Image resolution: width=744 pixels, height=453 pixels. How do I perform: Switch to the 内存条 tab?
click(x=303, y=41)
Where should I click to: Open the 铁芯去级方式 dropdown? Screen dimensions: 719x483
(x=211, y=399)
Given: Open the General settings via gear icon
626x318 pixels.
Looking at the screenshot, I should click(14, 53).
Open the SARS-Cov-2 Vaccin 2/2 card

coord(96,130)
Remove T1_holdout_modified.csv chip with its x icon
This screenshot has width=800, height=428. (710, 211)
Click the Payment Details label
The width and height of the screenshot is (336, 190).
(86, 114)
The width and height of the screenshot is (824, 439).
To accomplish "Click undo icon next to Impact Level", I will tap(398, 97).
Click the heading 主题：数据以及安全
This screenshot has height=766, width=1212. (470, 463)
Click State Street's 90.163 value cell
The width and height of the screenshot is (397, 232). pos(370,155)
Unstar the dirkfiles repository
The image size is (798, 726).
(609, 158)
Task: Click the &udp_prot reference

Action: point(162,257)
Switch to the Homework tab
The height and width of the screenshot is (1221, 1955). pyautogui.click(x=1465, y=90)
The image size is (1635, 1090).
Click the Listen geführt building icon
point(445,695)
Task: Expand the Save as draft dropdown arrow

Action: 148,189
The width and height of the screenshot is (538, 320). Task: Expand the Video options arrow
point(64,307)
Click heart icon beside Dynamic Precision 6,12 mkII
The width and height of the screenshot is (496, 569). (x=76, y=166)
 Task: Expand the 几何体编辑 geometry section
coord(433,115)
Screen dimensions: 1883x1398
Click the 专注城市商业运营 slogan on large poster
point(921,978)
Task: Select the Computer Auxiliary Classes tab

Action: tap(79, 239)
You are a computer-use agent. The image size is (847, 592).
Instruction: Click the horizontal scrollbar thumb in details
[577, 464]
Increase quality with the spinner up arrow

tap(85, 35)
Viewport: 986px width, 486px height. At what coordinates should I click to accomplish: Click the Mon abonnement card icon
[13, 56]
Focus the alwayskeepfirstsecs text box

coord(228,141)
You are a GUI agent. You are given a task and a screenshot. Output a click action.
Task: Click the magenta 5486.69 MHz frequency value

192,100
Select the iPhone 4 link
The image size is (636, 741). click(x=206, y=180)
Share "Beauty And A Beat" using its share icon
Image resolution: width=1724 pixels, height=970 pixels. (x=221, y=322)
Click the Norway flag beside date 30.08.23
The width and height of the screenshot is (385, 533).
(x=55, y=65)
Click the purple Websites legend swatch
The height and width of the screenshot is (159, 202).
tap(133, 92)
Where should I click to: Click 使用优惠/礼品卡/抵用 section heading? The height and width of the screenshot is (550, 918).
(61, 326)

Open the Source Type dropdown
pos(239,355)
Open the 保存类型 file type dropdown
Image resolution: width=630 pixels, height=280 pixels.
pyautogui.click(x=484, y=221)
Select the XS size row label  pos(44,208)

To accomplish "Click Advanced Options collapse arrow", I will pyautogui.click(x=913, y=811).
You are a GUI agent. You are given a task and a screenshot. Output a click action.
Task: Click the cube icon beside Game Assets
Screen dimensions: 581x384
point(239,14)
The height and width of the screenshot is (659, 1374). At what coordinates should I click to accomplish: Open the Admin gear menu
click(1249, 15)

说明与要求: 将上述全部条目逐行输出为编号列表，并略去其中的空行。

书面回答:
1. Image resolution: width=744 pixels, height=453 pixels. How do I perform: Switch to the 内存条 tab?
2. click(x=303, y=41)
3. Where should I click to: Open the 铁芯去级方式 dropdown? Screen dimensions: 719x483
4. (x=211, y=399)
5. Given: Open the General settings via gear icon
6. 626x318 pixels.
7. Looking at the screenshot, I should click(14, 53).
8. Open the SARS-Cov-2 Vaccin 2/2 card
9. coord(96,130)
10. Remove T1_holdout_modified.csv chip with its x icon
11. This screenshot has width=800, height=428. (710, 211)
12. Click the Payment Details label
13. The width and height of the screenshot is (336, 190).
14. (86, 114)
15. The width and height of the screenshot is (824, 439).
16. To accomplish "Click undo icon next to Impact Level", I will tap(398, 97).
17. Click the heading 主题：数据以及安全
18. This screenshot has height=766, width=1212. (470, 463)
19. Click State Street's 90.163 value cell
20. The width and height of the screenshot is (397, 232). pos(370,155)
21. Unstar the dirkfiles repository
22. The image size is (798, 726).
23. (609, 158)
24. Task: Click the &udp_prot reference
25. Action: point(162,257)
26. Switch to the Homework tab
27. The height and width of the screenshot is (1221, 1955). pyautogui.click(x=1465, y=90)
28. The image size is (1635, 1090).
29. Click the Listen geführt building icon
30. point(445,695)
31. Task: Expand the Save as draft dropdown arrow
32. Action: 148,189
33. The width and height of the screenshot is (538, 320). Task: Expand the Video options arrow
34. point(64,307)
35. Click heart icon beside Dynamic Precision 6,12 mkII
36. The width and height of the screenshot is (496, 569). (x=76, y=166)
37.  Task: Expand the 几何体编辑 geometry section
38. coord(433,115)
39. Screen dimensions: 1883x1398
40. Click the 专注城市商业运营 slogan on large poster
41. point(921,978)
42. Task: Select the Computer Auxiliary Classes tab
43. Action: tap(79, 239)
44. You are a computer-use agent. The image size is (847, 592).
45. Instruction: Click the horizontal scrollbar thumb in details
46. [577, 464]
47. Increase quality with the spinner up arrow
48. tap(85, 35)
49. Viewport: 986px width, 486px height. At what coordinates should I click to accomplish: Click the Mon abonnement card icon
50. [13, 56]
51. Focus the alwayskeepfirstsecs text box
52. coord(228,141)
53. You are a GUI agent. You are given a task and a screenshot. Output a click action.
54. Task: Click the magenta 5486.69 MHz frequency value
55. 192,100
56. Select the iPhone 4 link
57. The image size is (636, 741). click(x=206, y=180)
58. Share "Beauty And A Beat" using its share icon
59. Image resolution: width=1724 pixels, height=970 pixels. (x=221, y=322)
60. Click the Norway flag beside date 30.08.23
61. The width and height of the screenshot is (385, 533).
62. (x=55, y=65)
63. Click the purple Websites legend swatch
64. The height and width of the screenshot is (159, 202).
65. tap(133, 92)
66. Where should I click to: Click 使用优惠/礼品卡/抵用 section heading? The height and width of the screenshot is (550, 918).
67. (61, 326)
68. Open the Source Type dropdown
69. pos(239,355)
70. Open the 保存类型 file type dropdown
71. Image resolution: width=630 pixels, height=280 pixels.
72. pyautogui.click(x=484, y=221)
73. Select the XS size row label  pos(44,208)
74. To accomplish "Click Advanced Options collapse arrow", I will pyautogui.click(x=913, y=811).
75. You are a GUI agent. You are given a task and a screenshot. Output a click action.
76. Task: Click the cube icon beside Game Assets
77. Screen dimensions: 581x384
78. point(239,14)
79. The height and width of the screenshot is (659, 1374). At what coordinates should I click to accomplish: Open the Admin gear menu
80. click(1249, 15)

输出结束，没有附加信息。